Often, Perplexity will provide a link to an article that, from its title, might reasonably be expected to include the desired information, but if you read the linked article, the article does not actually contain the information. A category example would be Perplexity saying that a product supports a particular function, supplying a link to the product’s technical specifications as justification, but then the function is not mentioned at all in the specifications.

That said, I would also guess that Perplexity has a somewhat higher chance of providing the “right” link to answer your question on its first attempt than the 2025 version of Google’s search engine has of providing it in the top five links it presents to you. Again, I don’t have hard data on that; it’s just my sense of what I have been seeing lately.

Shamino · May 22, 2025, 2:50pm

A recent comic (in a fictional future universe where actual AI is real) talking about AI hallucination:

For those who can’t see the image, or if the link breaks in the future:

S.S.D.D. Comic. January 24 2025:

The term “AI hallucination” has been around for a very long time, but its meaning has changed over the years. In the beginning, it was pathetic predictive models fed on bad data they had the nerve to call “intelligence.”

Today, a hallucinating AI is a lot more worrisome than some primitive search engine telling you to eat rocks. Now it’s a breakdown of the AI’s core that is not detected by the AI itself. With pointers jumping to random parts of its memory, it becomes confused. It will see things that aren’t there or remembers things that never happened. It can start to panic when things stop making sense or worse, not question it at all!

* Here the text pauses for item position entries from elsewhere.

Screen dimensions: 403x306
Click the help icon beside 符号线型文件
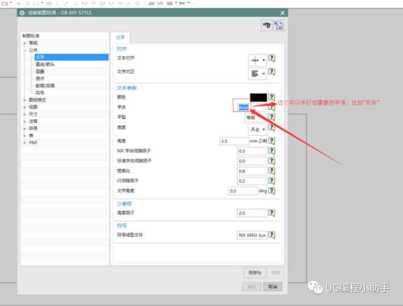(272, 235)
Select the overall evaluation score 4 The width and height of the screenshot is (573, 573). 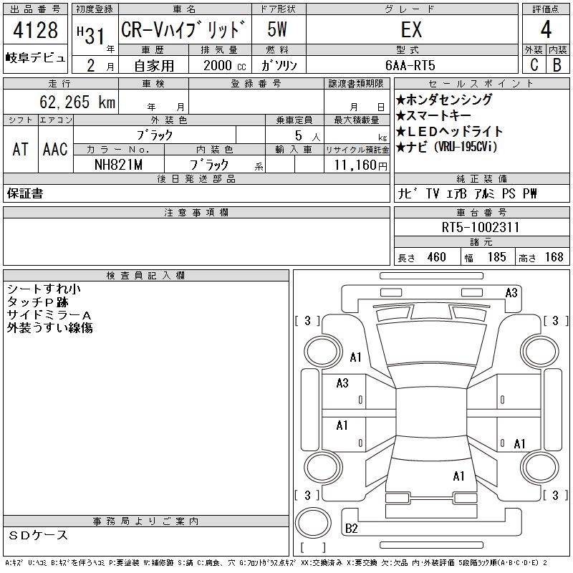(545, 30)
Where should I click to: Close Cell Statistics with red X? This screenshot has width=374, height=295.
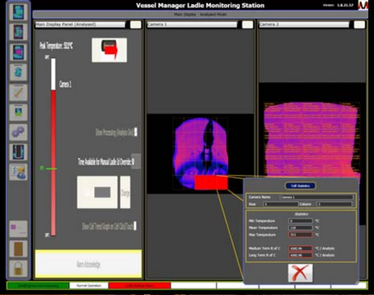point(300,273)
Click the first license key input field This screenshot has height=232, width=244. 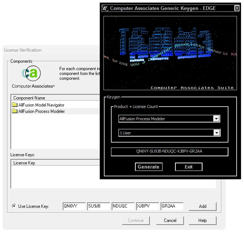[74, 206]
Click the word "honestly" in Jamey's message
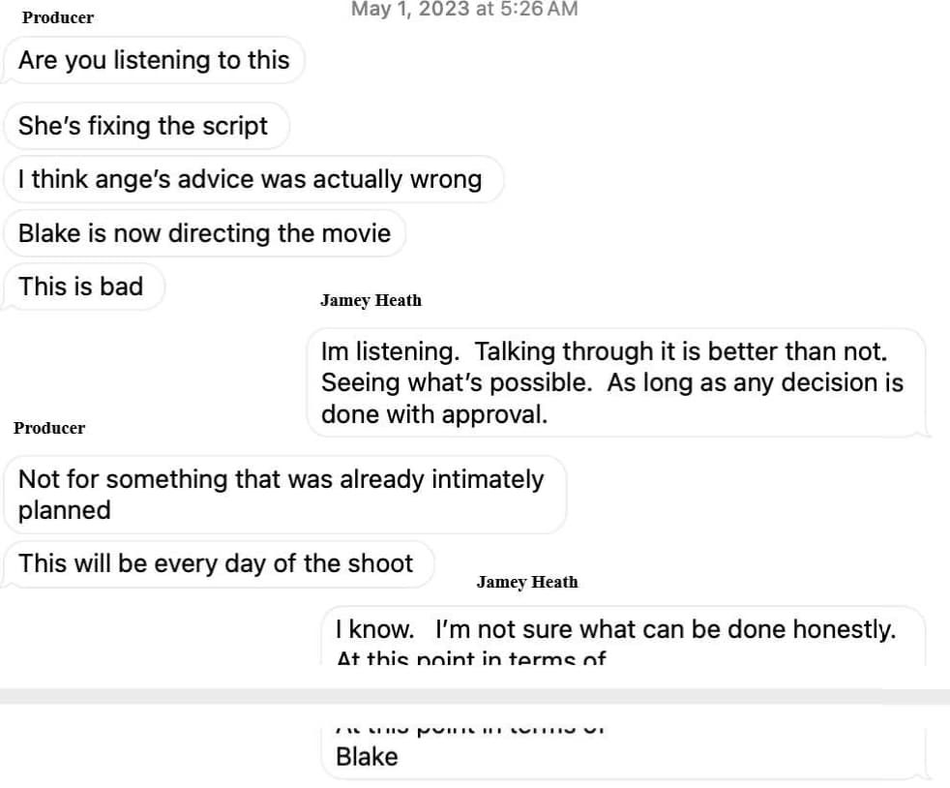Screen dimensions: 950x788 click(x=844, y=630)
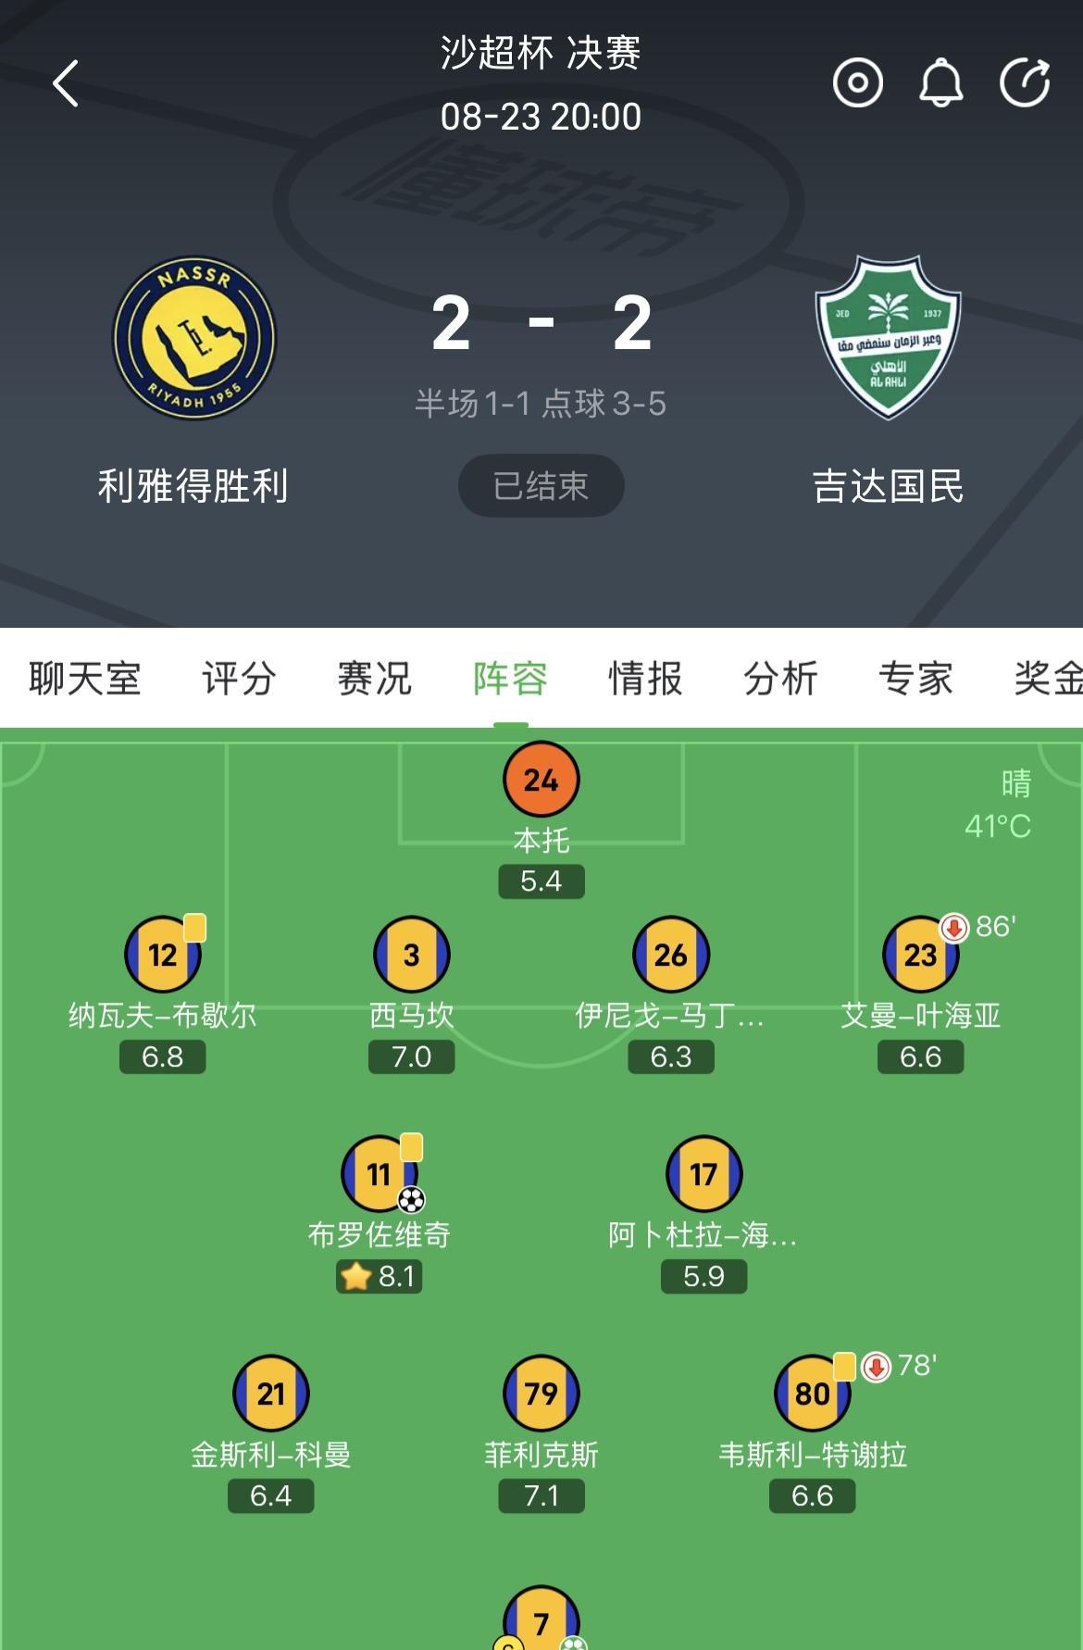The image size is (1083, 1650).
Task: Open Al Ahli team crest
Action: click(x=888, y=337)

I shouldn’t have to tell you how dangerous that could be!

– Dr. Sharky addressing AI students at MIT.

Note that parts of this comic are not safe for work. You’ve been warned.

josehill · May 22, 2025, 6:53pm

Coincidentally:

“Only five of the 15 titles on the list are real.”

Halfsmoke · May 22, 2025, 8:43pm

I regard generative AI hallucinations, given the state of information on today’s Internet, to be essentially neutral as long as a gAI indicates its sources. Social media, blogs, Wikpedia, and most discussion sites contain a lot of misinformation and false information as well. In other words, “Let the searcher beware”.

ace · May 22, 2025, 9:15pm

Was this before the Web search capability was in place? I’m curious because when I asked ChatGPT what I thought your question might have been, it seems to have gotten the answer right, with a variety of useful citations.

Simon · May 22, 2025, 9:46pm

I’m not sure I can say. All I recall is that this was based on GPT-4o mini. It was one of the engines we can choose to use through our campus licensing deals.

ace · May 23, 2025, 2:29pm

I use ChatGPT 4o for most things, but every now and then, I’ve had to push it to do a Web search rather than rely on training data. It’s quite tricky to figure out which model you like best, but forcing Web searches is important for anything that relates to real-world data.

mHm · May 24, 2025, 12:39pm

The problem with ‘new’ terminology is older, probably as old when they started to call a drawn rectangle on a PC screen a "window’, or certain cars claim they have an autopilot when in reality it’s anything but. AI’s errors can be obvious and hilarious, but what about the cases where the answers are off or wrong and the human can’t detect this?

Shamino · May 24, 2025, 8:47pm

Or how we still talk about “dialing” a phone.

Or where a collection of songs is called an “album” - going back to the days of 78’s, where collections of records (with a single song on each side) would be packaged in binders similar to photo albums.

Or how automotive engines are still measured in “horse power”.

Terminology changes all the time, gaining and losing meanings to suit the context of the surrounding culture. Nothing wrong or even unusual about that.